Passage:
My initial research on the mobile phone use of the early adapters in Janta supported earlier research findings on the economic benefits of phones for small scale businesses. It did not take the local entrepreneurs in Janta long to realize that mobile phones could help them extend their clientele. Phones helped people in diverse fields increase their income and their businesses’ efficiency (Tenhunen 2008). However, the picture of mobile phones’ economic benefits became more complicated after I had a chance to observe phone use in diverse economic fields over time.

While some entrepreneurs were able to extend their markets beyond the village with the help of phones, most small scale entrepreneurs still concentrate on selling their services to villagers. While the villagers do call stores to inquire about a product’s availability, phones have not increased shopkeepers’ business margins considerably. Instead, shopkeepers maintain that they use phones for the convenience and not to increase their income. Depending on their ability to obtain credit from wholesale sellers, store owners can order stock for their village store from the nearby town. Consequently, they now spend less time commuting. However, the convenience offered by phones for doing business has helped more people set up shops, which has led to increased competition.

Input data:
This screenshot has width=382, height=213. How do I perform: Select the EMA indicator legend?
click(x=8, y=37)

Required action:
Copy the stretch of the passage on mobile phones in Janta from "While some entrepreneurs" through "to increased competition." word for word.

Finished task:
While some entrepreneurs were able to extend their markets beyond the village with the help of phones, most small scale entrepreneurs still concentrate on selling their services to villagers. While the villagers do call stores to inquire about a product’s availability, phones have not increased shopkeepers’ business margins considerably. Instead, shopkeepers maintain that they use phones for the convenience and not to increase their income. Depending on their ability to obtain credit from wholesale sellers, store owners can order stock for their village store from the nearby town. Consequently, they now spend less time commuting. However, the convenience offered by phones for doing business has helped more people set up shops, which has led to increased competition.